> [Extracted text]
"""

NVIDIA offers three power mode settings under its driver control panel.  Under the Power Management Mode, you are presented with the default option “Optimal Power” but you also have “Adaptive” and “Prefer Maximum Performance.” 

A common question that comes up is if you should change that setting to get better gaming performance.  In this review today we tackled that question head-on with real-world practical testing.  We compared gaming performance in each power mode.  In addition, we looked at Power and Wattage, GPU Temperature and GPU Frequency to see if there are any hidden differences beyond gaming.  Here are our findings.

Power and Wattage

Power and Wattage are very important, you want the maximum performance, but you also want the most efficient way to get there.  In our testing, we found that the power modes do directly affect total system Idle Wattage.  Quite simply, “Optimal Power” and “Adaptive” provide the best Idle Wattage power.  Turning on “Prefer Maximum Performance” will make your Idle Wattage skyrocket.  The power savings of both Optimal and Adaptive are worth it.

"""

> [Data supplied]
"""

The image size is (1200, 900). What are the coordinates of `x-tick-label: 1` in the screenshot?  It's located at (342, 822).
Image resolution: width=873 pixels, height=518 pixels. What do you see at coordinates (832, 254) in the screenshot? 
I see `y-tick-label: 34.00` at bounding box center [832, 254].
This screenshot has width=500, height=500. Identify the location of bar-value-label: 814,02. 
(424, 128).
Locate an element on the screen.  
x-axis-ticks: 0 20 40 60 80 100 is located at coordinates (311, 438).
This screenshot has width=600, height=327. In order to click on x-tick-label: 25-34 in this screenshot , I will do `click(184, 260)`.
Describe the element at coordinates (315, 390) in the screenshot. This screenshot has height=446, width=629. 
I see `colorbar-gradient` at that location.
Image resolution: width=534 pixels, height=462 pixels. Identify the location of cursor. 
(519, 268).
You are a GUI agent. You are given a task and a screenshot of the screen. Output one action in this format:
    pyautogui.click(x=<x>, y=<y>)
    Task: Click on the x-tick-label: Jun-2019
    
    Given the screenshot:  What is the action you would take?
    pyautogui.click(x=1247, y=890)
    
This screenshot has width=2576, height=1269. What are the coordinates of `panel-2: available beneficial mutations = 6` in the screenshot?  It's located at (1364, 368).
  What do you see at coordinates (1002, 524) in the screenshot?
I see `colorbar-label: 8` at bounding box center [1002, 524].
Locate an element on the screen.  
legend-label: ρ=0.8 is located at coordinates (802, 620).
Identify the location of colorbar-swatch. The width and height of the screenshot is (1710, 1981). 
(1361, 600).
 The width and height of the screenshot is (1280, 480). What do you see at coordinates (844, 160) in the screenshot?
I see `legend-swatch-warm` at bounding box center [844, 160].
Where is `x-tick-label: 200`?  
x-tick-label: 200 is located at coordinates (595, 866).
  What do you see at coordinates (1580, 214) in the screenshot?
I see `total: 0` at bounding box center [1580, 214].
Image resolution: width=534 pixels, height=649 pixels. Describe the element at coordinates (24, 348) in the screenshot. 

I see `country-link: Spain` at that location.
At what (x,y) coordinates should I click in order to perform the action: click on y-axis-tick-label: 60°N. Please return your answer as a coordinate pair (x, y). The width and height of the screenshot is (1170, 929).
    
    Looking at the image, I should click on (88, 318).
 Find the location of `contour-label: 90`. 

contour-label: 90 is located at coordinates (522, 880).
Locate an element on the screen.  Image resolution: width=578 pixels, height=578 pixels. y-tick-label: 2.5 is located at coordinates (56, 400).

"""

> [Aim of the task]
Print the NVIDIA power mode text above in full, word for word.

> [Result]
NVIDIA offers three power mode settings under its driver control panel.  Under the Power Management Mode, you are presented with the default option “Optimal Power” but you also have “Adaptive” and “Prefer Maximum Performance.” 

A common question that comes up is if you should change that setting to get better gaming performance.  In this review today we tackled that question head-on with real-world practical testing.  We compared gaming performance in each power mode.  In addition, we looked at Power and Wattage, GPU Temperature and GPU Frequency to see if there are any hidden differences beyond gaming.  Here are our findings.

Power and Wattage

Power and Wattage are very important, you want the maximum performance, but you also want the most efficient way to get there.  In our testing, we found that the power modes do directly affect total system Idle Wattage.  Quite simply, “Optimal Power” and “Adaptive” provide the best Idle Wattage power.  Turning on “Prefer Maximum Performance” will make your Idle Wattage skyrocket.  The power savings of both Optimal and Adaptive are worth it.